=== Provided passage ===

# Lecture 17 LIVE

Topics for Today
- Recap on Pandas Dataframes
- PCA on the Wine Data Set

![wine-glasses](wine-glasses.jpg)

In [1]:
import numpy as np
import pandas as pd

wine_names = ['Class', 'Alcohol', 'Malic acid', 'Ash', 'Alcalinity of ash', 'Magnesium', 'Total phenols', 'Flavanoids', 'Nonflavanoid phenols', 'Proanthocyanins', 'Color intensity', 'Hue', 'OD280/OD315', 'Proline']
dataset_url = 'https://archive.ics.uci.edu/ml/machine-learning-databases/wine/wine.data'
wine_data = pd.read_csv('https://archive.ics.uci.edu/ml/machine-learning-databases/wine/wine.data', names = wine_names) 

## Checkout the Data

Use `wine_data.head()` and `wine_data.shape` to determine the number of samples and features.

In [3]:
wine_data.shape

(178, 14)

## Drop the Class Column

Use `wine_data.drop` to create a new dataframe `data` where the column "Class" is removed from `wine_data`

## Mean Centering the Data

Use the `data.mean()` command to compute `mean` of `data`

Define a new dataframe `B=data - mean`

## Exploratory Data Analysis

Use the `B.corr()` command to find correlations between features.

=== Supplied material ===

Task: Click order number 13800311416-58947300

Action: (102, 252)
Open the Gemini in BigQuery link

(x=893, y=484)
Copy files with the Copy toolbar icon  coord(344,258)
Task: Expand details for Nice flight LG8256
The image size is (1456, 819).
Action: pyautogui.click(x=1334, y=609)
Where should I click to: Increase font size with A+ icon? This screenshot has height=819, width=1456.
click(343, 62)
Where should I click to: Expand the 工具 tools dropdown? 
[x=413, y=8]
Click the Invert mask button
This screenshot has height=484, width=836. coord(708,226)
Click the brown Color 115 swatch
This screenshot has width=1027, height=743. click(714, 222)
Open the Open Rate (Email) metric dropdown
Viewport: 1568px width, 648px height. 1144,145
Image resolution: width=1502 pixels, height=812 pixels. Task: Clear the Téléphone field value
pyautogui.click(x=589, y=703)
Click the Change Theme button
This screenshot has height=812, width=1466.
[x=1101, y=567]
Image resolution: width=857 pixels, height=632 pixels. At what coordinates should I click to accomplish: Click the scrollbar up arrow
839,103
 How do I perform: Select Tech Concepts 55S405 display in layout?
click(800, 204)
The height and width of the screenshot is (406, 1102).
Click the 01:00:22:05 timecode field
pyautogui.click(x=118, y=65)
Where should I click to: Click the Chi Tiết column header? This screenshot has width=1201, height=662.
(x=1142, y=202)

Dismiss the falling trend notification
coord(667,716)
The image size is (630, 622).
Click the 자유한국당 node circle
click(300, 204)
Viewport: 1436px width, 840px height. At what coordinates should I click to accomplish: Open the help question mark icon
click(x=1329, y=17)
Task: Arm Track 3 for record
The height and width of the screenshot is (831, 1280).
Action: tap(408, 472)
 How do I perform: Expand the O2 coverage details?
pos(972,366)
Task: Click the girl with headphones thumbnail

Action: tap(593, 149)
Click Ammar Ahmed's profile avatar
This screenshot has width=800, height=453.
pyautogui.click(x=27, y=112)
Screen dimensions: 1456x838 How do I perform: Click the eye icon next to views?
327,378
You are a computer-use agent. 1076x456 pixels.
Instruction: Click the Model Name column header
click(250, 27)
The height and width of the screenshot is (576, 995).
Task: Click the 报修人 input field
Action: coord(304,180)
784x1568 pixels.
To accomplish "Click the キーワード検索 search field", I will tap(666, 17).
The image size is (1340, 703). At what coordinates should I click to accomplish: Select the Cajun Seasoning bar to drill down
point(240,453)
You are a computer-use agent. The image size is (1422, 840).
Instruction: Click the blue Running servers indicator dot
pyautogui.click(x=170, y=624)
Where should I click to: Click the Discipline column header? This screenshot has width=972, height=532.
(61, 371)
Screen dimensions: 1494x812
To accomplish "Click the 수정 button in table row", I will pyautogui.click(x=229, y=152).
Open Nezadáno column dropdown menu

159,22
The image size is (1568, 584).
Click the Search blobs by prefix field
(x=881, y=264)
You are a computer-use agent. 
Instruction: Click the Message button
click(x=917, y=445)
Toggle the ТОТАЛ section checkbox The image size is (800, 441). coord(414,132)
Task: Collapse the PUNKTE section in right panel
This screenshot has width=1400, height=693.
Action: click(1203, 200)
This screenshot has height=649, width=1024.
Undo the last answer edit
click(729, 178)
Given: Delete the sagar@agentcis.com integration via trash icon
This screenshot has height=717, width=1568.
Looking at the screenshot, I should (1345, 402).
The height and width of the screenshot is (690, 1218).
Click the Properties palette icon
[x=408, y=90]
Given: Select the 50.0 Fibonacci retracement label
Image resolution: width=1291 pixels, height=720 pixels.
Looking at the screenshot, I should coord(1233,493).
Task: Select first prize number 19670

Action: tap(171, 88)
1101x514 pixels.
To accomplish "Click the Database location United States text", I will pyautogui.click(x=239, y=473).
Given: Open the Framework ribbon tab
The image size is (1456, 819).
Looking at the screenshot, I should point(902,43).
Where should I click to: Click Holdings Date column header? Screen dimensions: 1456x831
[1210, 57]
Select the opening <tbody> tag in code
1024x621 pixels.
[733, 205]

===

▶ _Required actions_
1. Answer these questions about the wine data lecture:
(a) What output does `wine_data.shape` give?
(b) Which column is removed from `wine_data` to create the dataframe `data`?
(c) Which command is used to find correlations between features?
2. Write the next part of the wine data lecture, starting after its final line.
The rows have no connection to the wine data lecture.

▶ _Outputs in order_
1.
(a) (178, 14)
(b) The "Class" column
(c) `B.corr()`

2.
Identify two features that appear strongly correlated.

Use the code `B.plot.scatter(x = 'Feature 1', y = 'Feature 2')` to plot those correlated features on a scatter plot.

## Find Eigenvalues and Eigenvectors

Find the eigenvalues and eigenvectors of $\frac{1}{177}B^T B$

## Percent Variation of Data

Write a function that takes in an integer `n` and returns the percent variation in the data explained by the first n eigenvalues.

What do you believe is the "true" dimension of the data?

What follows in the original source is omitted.